Dataset excerpt:

━━━━━━━━

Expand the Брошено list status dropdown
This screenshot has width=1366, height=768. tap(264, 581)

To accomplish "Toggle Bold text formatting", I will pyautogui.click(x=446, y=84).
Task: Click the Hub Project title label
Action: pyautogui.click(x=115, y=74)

━━━━━━━━

WORK TO COMPLETE
Reproduce the lines above, replacing "Bold" with "Italic" and leaving everything else as it is.

COMPLETE RESPONSE
Expand the Брошено list status dropdown
This screenshot has width=1366, height=768. tap(264, 581)

To accomplish "Toggle Italic text formatting", I will pyautogui.click(x=446, y=84).
Task: Click the Hub Project title label
Action: pyautogui.click(x=115, y=74)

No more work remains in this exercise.